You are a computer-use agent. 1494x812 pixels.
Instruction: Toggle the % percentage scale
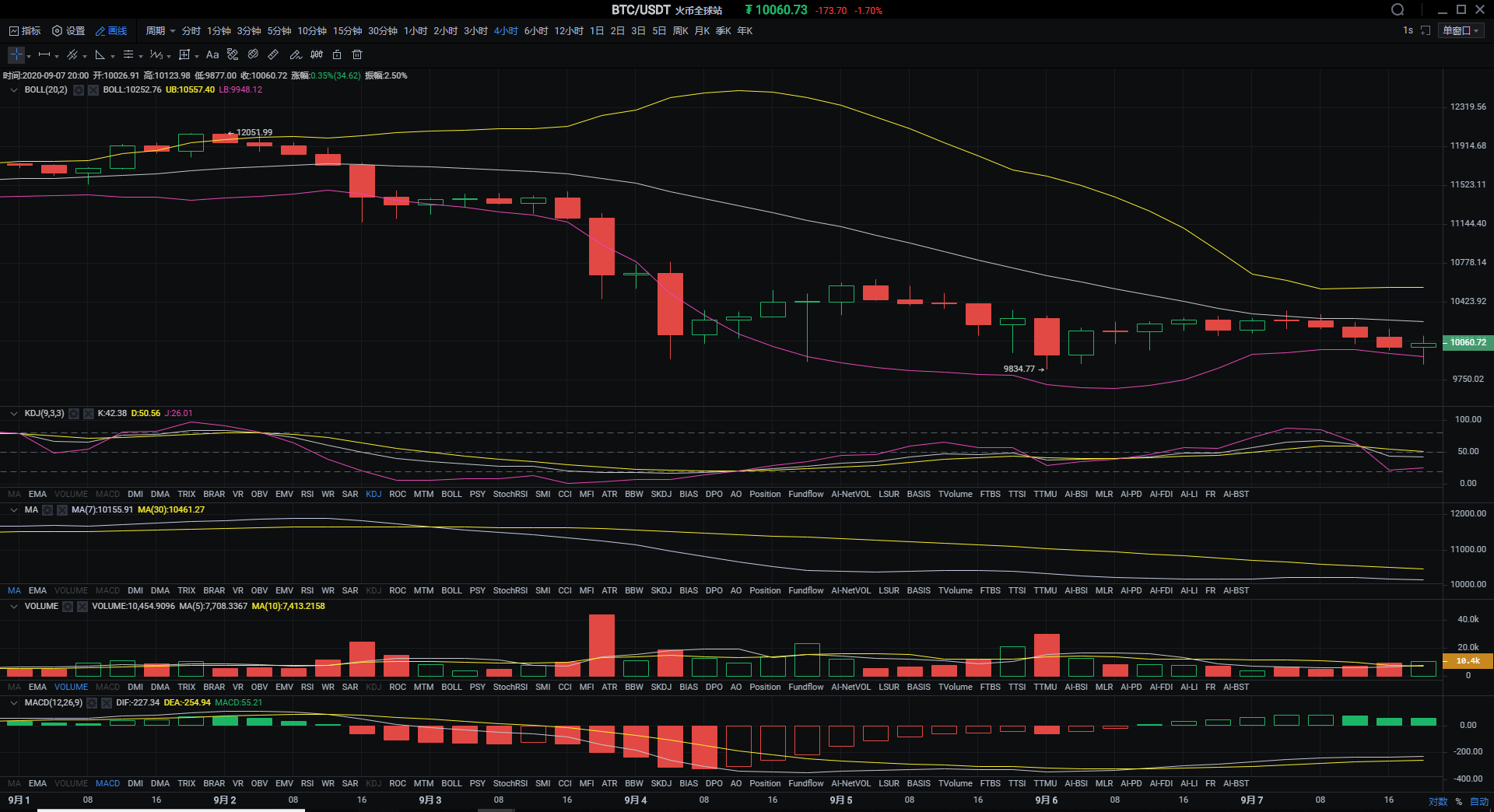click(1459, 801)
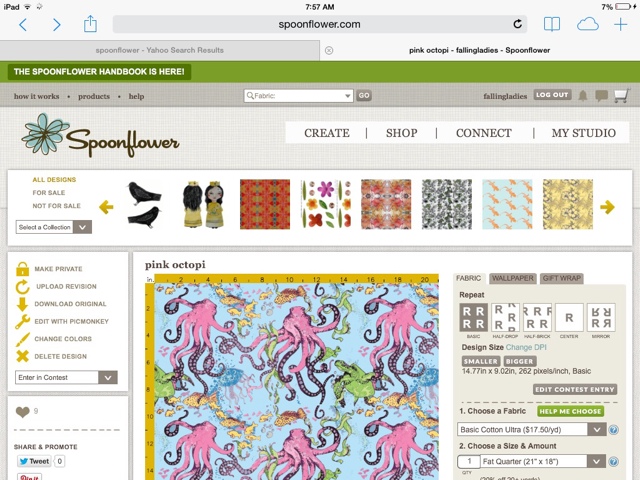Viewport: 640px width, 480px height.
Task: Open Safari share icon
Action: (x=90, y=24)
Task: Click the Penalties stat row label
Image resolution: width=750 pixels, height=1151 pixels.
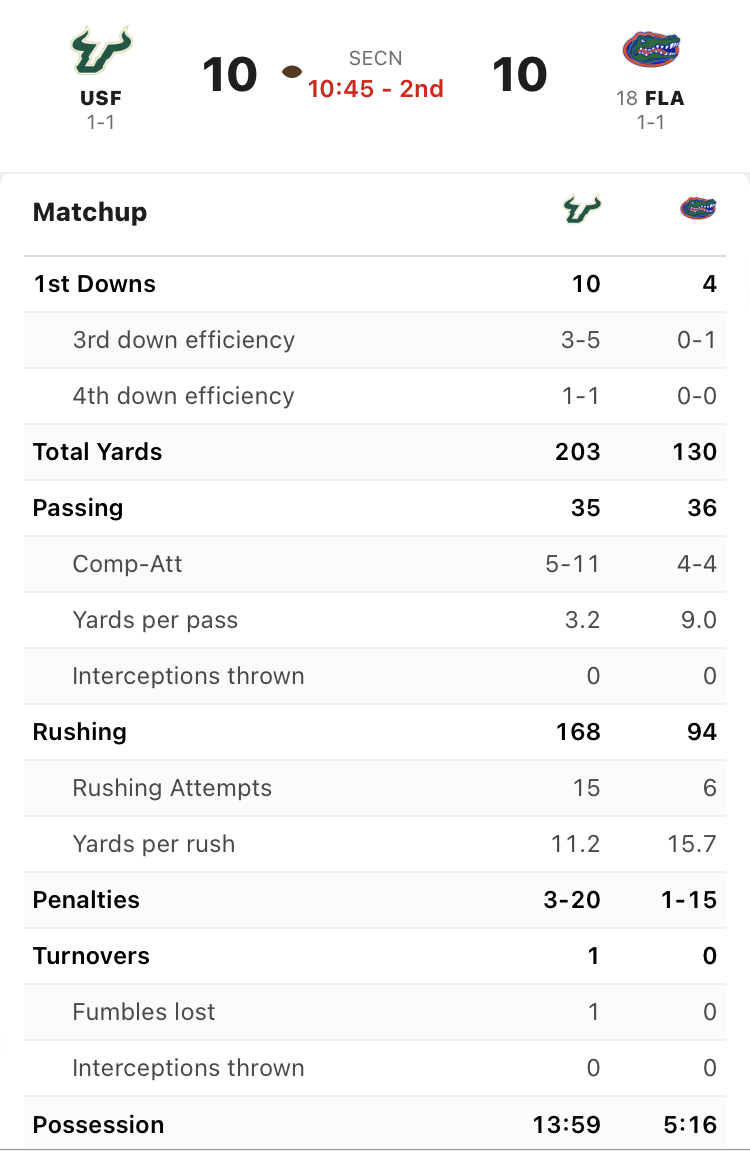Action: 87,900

○ ○ ○ ○

> _AIM_
Copy every entry above word for word, leaving out the pictures.

> _REPLY_
You are a computer-use agent. 1494x812 pixels.
Instruction: Toggle the % percentage scale
click(1459, 801)
Viewport: 640px width, 480px height.
Task: Open Safari share icon
Action: (x=90, y=24)
Task: Click the Penalties stat row label
Image resolution: width=750 pixels, height=1151 pixels.
Action: 87,900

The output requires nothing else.